Right now there is no monopoly over the use of force, what with large-scale rioting and kalashnikovs being fired at the police rather regularly these last few weeks.
But this wouldn’t be too bad, from a definitional point of view, if the state retained monopoly over the legitimate use of force. Legitimacy here being the operative word.
But with a young boy lying dead by the hand of an agent of the state and hundreds of public buildings and private businesses left ravaged through the inaction or absence of the agents of the state, legitimacy is as leaky as the country’s northern border.

Cue, uncle Weber, who tells us that legitimacy is not just about legality. It is also about building and sustaining faith. Faith in a government, state or person to fulfil their office in accordance to the values and principles the office, government, state and people stand for.

Meanwhile the Greek government is whistling uncomfortably, issuing the odd statement, thinking of, maybe, reshuffling its ministers and changing the wallpaper.
When the fundamentals of what a state is all about are crumbling before our very eyes. When anything and everything the state or government are involved in is failing. And when government officials, state agents and citizens alike look at the failures, shrug and shake their heads because nobody expects success any more.
So this much is clear.
The Greek state may soon turn itself into a pumpkin. And there will be no spell to bring it back. Because spells need faith in order to work.
And nobody seems to have any faith left.

‘Believe me when I say to you, I hope the Russians love their children too’

Kalashnikovs.
Not a word you associate with Athens. But things are changing.
On Christmas eve, members of an organisation called ‘Revolutionary Struggle’ fired kalashnikovs onto a police vehicle. Last night, allegedly the same weapons were used against a policeman guarding the Ministry of Culture. The man, on routine guard duty in central Athens, was shot 20 times and is now in a critical condition.

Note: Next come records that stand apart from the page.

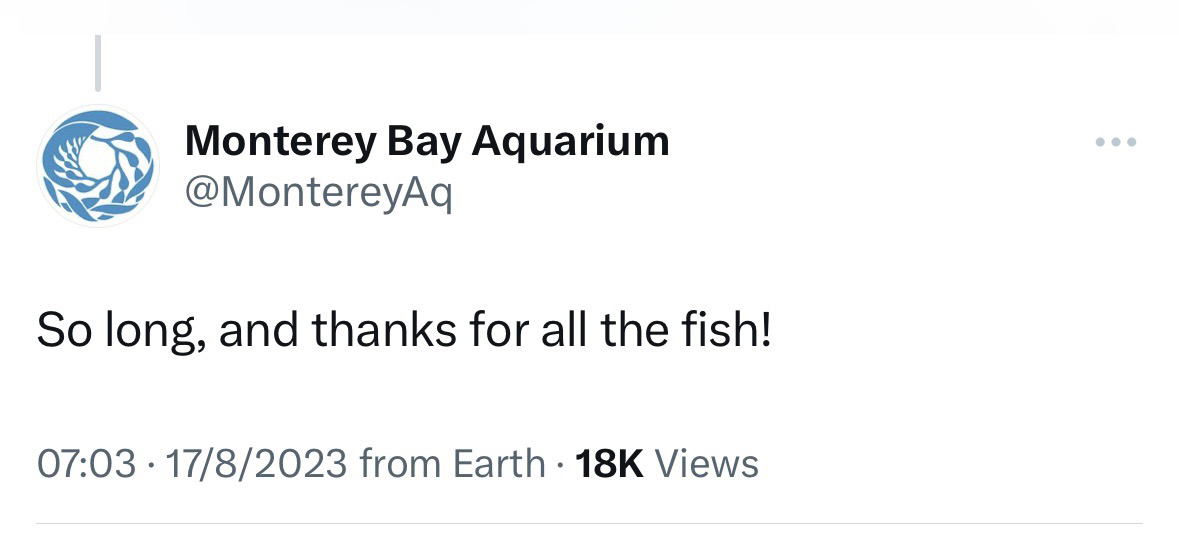Click the word "Aquarium" in the display name
This screenshot has height=543, width=1179.
[570, 142]
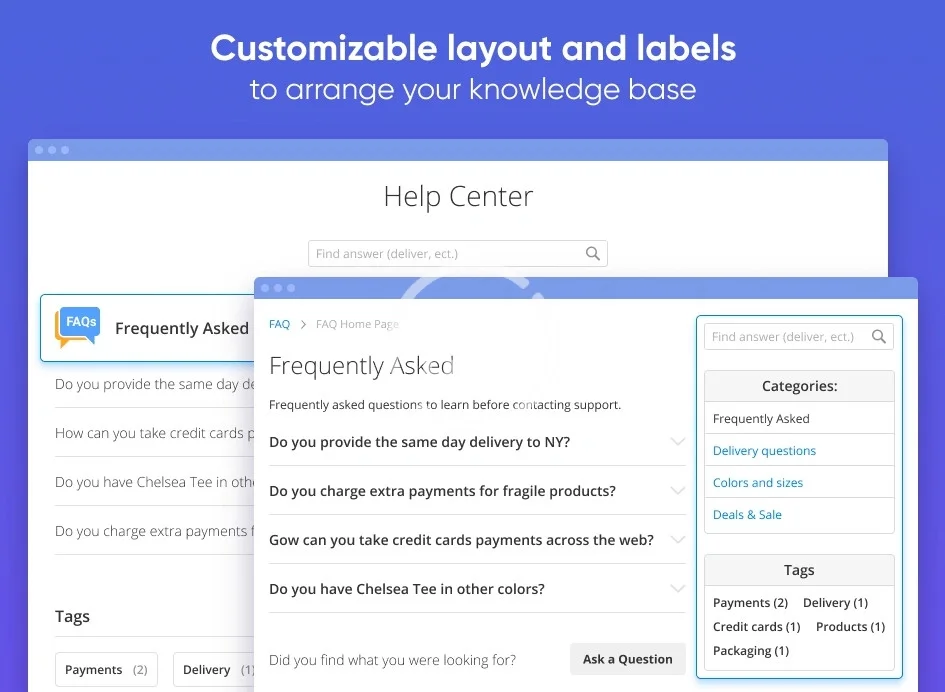Select the Credit cards (1) tag
Viewport: 945px width, 692px height.
756,627
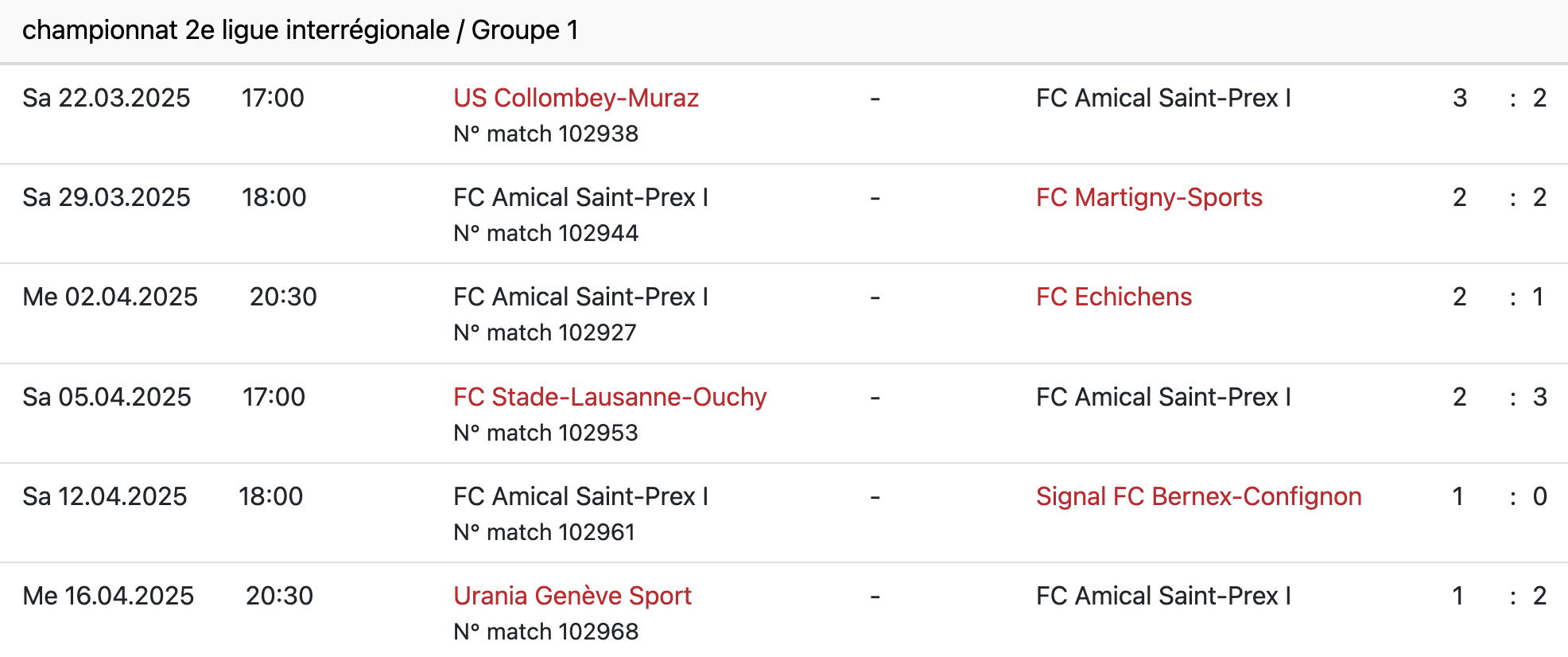Click the Urania Genève Sport link

(572, 596)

The wave of violence that followed the unforgivable murder of 15-year old Alexandros Grigoropoulos by a police officer is taking a more sinister turn.
The hate-chants, the stones and home-made Molotov cocktails thrown against police in the heat of passion, in the midst of riots, during confrontations that were, in theory at least, about something other than the clash itself have now ceded their place to cold-blood drive-by shoot-outs.
This did not even make front page news.
But police officer Diamantis Matzounis’ condition is critical and he may not make it. Is his life cheaper because he was wearing a uniform? Because he is someone else’s child?
He is only 21.

Alexandros was cruelly murdered.
People mourned him in their thousands. Hundreds sought to avenge his death.
But if this 21-year old boy dies, Alexandros’ murder is no less horrible, no less unfair, no less futile and brutal. And one more family is steeped in mourning.

Everyone is someone’s child and two wrongs don’t make a right.
The mathematics of violence make no sense.
And there is no hope for any of us unless ‘the Russians love their children too’ as the song goes. But nobody seems to be loving anybody’s children in Athens right now.
Not the police. Not the members of ‘Revolutionary Struggle’ and their supporters. Not the government, that are yet to do anything more than issue statements about the resilience of democracy. Not the citizens who shake their heads, bemoan the chaotic conditions they live in and change the channel.
Because Alexandros and Diamantis are someone else’s children.
As if we are not all someone’s children.